Part of my conservatism is a staunch belief in HUMAN rights, which is expressed in one form in the U.S. Bill of Rights, etc. I categorically reject the argument that forbidding corporations/PACs/unions to contribute to politicians is an infringement upon free speech. All of these entities represent HUMAN BEINGS. For instance, if a corporation wants to support a candidate they are free to send mailing to their shareholders explaining why they should donate to a given candidate, and then those HUMAN BEINGS can donate if they agree. (They should NOT be allowed to send mailings to the general public.) The problem with allowing corporations to give donations is that the vast majority of people cannot be involved in decision making at the corporations, so the sole motivation devolves to the corporate default- profit. For instance, I have no realistic way to take part in the corporations in which I own stock through my various investment funds. Thus decisions are generally made by the few VERY rich who hold the most shares and elect corporate officers. So, essentially, those big shareholders are stealing money out of the pockets of smaller shareholders and using it to promote politicians that the smaller shareholders might well find distasteful and refuse to support otherwise. So in this case- as it usually is- it is the very rich who are the "looters." Mind you- I believe that corporate motivation SHOULD be profit, but it's just not the proper principle upon which to base a government- which is in what corporate support for politicians results.
Obviously, there would have to be serious consequences to corporations trying to circumvent such a law by, for instance, giving every employee a "bonus" on the condition that they donate part of it to a given politician. Something THAT egregious should be considered an infringement upon civil rights and result in public flagellation of the guilty corporate officers and confiscation of all their assets, as well as severe repercussions to the corporation involved.
I would also consider limiting the size of donation that a given person can contribute to a given candidate per year, so that a rich man doesn't end up with "more freedom of speech" than a poor man. (I'm not as committed to this one.) But it needn't be a farcically low sum- ten thousand dollars might work (COL adjusted)- but it would at least keep one uberrich Trump from buying elections. I would still allow lobbying by corporations, as well as other organizations, but not donations.

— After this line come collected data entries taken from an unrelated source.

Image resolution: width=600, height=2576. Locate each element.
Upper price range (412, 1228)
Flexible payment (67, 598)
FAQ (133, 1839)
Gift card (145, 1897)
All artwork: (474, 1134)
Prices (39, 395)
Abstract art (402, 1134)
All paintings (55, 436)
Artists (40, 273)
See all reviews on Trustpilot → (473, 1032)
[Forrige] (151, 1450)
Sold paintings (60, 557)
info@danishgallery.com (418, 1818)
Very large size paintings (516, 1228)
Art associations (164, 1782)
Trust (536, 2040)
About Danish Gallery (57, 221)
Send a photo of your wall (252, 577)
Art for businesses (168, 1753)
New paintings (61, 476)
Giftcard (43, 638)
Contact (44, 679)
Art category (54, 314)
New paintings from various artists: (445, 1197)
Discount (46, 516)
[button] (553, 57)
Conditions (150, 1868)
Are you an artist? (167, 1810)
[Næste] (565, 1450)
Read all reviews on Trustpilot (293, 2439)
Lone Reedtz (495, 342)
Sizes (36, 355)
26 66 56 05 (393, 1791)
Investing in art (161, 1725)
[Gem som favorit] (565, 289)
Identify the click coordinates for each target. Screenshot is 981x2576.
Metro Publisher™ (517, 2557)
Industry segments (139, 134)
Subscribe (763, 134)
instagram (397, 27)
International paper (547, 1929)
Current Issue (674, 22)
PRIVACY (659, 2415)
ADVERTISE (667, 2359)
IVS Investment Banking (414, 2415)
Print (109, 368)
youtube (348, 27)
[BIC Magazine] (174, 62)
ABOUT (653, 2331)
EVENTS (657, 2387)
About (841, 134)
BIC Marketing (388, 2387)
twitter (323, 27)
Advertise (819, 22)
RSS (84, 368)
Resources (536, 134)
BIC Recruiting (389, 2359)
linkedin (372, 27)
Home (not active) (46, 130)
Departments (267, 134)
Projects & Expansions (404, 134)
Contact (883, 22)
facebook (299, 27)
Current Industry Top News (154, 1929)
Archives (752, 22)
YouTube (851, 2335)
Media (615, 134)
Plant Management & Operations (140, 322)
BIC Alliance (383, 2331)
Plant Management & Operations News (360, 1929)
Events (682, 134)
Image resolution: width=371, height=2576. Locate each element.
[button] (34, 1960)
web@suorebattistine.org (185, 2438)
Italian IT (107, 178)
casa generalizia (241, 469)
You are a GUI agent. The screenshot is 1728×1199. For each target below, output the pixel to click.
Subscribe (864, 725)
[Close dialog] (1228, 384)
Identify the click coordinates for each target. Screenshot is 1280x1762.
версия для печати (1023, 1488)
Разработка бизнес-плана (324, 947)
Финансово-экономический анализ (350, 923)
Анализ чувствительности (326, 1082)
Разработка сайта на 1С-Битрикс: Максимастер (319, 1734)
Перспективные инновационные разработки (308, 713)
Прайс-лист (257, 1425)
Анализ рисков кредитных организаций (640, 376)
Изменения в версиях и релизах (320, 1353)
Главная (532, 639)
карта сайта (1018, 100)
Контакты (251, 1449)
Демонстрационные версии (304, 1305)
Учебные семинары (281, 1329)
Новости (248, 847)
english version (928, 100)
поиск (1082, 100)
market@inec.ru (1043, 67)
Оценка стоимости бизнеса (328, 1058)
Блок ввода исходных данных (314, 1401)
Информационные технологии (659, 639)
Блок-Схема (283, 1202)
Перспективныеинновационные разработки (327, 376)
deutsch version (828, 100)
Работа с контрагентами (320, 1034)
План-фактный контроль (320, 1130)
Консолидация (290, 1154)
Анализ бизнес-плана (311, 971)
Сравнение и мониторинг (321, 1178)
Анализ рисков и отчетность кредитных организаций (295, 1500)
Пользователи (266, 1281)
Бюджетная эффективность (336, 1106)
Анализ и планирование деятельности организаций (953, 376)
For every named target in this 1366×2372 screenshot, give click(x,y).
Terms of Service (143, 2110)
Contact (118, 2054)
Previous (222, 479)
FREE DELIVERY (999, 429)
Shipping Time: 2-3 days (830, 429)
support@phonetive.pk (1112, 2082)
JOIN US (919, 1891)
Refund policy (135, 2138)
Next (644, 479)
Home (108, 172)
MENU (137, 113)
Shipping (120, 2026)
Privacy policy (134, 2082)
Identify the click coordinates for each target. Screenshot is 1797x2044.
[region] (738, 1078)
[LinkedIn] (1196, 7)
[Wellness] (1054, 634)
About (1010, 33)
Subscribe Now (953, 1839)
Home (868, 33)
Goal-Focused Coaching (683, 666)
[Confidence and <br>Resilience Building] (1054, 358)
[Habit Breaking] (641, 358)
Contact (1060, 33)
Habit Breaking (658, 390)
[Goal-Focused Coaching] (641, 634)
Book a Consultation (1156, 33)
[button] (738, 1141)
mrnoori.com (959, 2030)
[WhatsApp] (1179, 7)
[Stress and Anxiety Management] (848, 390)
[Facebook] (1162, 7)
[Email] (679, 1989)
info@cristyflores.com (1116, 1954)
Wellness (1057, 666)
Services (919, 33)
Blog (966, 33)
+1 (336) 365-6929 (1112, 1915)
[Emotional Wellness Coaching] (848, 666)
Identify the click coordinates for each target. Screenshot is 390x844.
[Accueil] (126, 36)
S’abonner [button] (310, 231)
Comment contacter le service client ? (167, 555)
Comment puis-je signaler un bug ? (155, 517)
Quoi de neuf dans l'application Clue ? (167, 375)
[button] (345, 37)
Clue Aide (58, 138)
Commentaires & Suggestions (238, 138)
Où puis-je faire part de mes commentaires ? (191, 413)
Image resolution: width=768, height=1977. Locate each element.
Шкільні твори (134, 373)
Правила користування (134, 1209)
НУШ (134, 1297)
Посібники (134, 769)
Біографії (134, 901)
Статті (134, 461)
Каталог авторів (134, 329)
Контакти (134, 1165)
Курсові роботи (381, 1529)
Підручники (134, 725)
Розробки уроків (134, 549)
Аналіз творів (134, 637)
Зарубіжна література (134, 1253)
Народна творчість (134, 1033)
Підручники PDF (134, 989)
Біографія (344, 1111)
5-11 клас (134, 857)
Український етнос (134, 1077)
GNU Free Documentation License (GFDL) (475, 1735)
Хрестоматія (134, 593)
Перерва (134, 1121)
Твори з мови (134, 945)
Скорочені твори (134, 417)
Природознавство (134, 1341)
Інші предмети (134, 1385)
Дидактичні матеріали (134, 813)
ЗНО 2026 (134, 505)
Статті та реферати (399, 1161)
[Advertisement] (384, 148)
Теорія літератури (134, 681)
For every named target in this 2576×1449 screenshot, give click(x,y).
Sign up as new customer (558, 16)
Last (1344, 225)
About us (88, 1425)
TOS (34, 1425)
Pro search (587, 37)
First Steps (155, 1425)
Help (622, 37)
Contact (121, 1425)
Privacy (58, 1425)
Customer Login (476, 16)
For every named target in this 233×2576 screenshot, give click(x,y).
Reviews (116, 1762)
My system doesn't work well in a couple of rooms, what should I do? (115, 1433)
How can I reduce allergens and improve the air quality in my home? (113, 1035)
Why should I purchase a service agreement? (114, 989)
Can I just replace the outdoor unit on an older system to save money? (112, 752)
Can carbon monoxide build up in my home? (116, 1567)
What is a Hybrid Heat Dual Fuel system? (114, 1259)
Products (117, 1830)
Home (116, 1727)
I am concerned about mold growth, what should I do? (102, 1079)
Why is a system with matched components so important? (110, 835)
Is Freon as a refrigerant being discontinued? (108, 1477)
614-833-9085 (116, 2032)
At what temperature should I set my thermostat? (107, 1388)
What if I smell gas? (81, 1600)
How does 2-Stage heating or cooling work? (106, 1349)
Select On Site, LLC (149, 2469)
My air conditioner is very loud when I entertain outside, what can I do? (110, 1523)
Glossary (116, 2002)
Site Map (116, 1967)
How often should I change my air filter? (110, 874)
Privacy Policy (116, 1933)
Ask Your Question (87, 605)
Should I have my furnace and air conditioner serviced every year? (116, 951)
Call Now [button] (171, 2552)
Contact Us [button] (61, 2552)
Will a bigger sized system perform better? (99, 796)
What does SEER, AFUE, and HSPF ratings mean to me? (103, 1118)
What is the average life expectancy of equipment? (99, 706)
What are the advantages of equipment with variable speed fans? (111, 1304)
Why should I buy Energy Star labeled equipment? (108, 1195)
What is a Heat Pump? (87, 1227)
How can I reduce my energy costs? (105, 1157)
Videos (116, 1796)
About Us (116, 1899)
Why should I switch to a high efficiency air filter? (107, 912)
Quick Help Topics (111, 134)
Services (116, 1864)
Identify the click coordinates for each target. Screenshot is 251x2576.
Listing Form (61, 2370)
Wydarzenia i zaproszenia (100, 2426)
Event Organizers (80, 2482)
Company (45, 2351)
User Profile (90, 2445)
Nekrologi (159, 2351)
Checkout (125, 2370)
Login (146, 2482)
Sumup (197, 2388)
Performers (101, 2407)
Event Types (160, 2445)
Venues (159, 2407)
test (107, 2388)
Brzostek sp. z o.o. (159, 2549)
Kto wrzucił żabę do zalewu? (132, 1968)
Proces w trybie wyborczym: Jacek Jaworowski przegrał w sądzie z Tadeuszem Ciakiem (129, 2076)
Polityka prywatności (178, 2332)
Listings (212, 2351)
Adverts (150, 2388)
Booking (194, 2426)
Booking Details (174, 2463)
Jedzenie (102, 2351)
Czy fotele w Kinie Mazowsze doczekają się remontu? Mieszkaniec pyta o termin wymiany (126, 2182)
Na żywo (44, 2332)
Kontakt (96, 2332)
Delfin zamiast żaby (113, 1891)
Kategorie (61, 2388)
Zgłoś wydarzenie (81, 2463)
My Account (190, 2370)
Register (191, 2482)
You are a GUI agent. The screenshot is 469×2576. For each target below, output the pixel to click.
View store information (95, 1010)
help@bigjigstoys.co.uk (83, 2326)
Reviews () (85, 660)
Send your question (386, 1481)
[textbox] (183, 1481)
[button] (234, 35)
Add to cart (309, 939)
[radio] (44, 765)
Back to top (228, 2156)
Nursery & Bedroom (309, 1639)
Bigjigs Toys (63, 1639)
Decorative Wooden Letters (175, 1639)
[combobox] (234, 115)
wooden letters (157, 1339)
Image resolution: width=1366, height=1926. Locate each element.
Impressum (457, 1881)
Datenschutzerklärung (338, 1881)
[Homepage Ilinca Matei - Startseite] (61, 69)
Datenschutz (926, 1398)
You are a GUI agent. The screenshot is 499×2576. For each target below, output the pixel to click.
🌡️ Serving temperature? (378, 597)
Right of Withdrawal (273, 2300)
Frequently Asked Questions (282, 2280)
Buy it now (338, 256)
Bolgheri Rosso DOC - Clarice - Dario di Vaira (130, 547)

The Sierra club and the UAW can feel free to send mailings to their members, too.
Actually, a second-best solution to limit the influence of corporate and special interests without a total ban on their making donations would be to institute a cap as in the previous paragraph, with corporations limited to the same cap as citizens. There'd have to be a mechanism to prevent the establishment of multiple shell corporations solely as an avenue to funnel funds to politicians. Since I haven't come up with a good idea on that I'd rather just ban corporate donations.
I understand the arguments for publicly-sponsored funding of political campaigns. Obviously, the motivations for it are similar to mine, but I'd rather see how mine work before we try it.
Finally, to combat extremism I would adopt instant-runoff voting. I would not make voting compulsory, but I'm a big proponent of instant-runoff voting (a.k.a. preferential voting) because it generally discourages extremism. I'm not a big fan of our two-party system despite my (very liberal) college polysci professor's fawning admiration of it, and instant-runoff voting would probably mean the end of it. Obviously, I'm especially interested in the opinion of Australians and others who are experienced with this system.
The United States certainly does a lot of things right, but I sincerely believe that these measures would solve A LOT of what is wrong in American politics. Please critique me- honestly, there are some smart people on this forum and I'm smart enough to cut through the leftist and rightist propaganda that some are spewing, and I'm interested in whether or not I'm missing something obvious.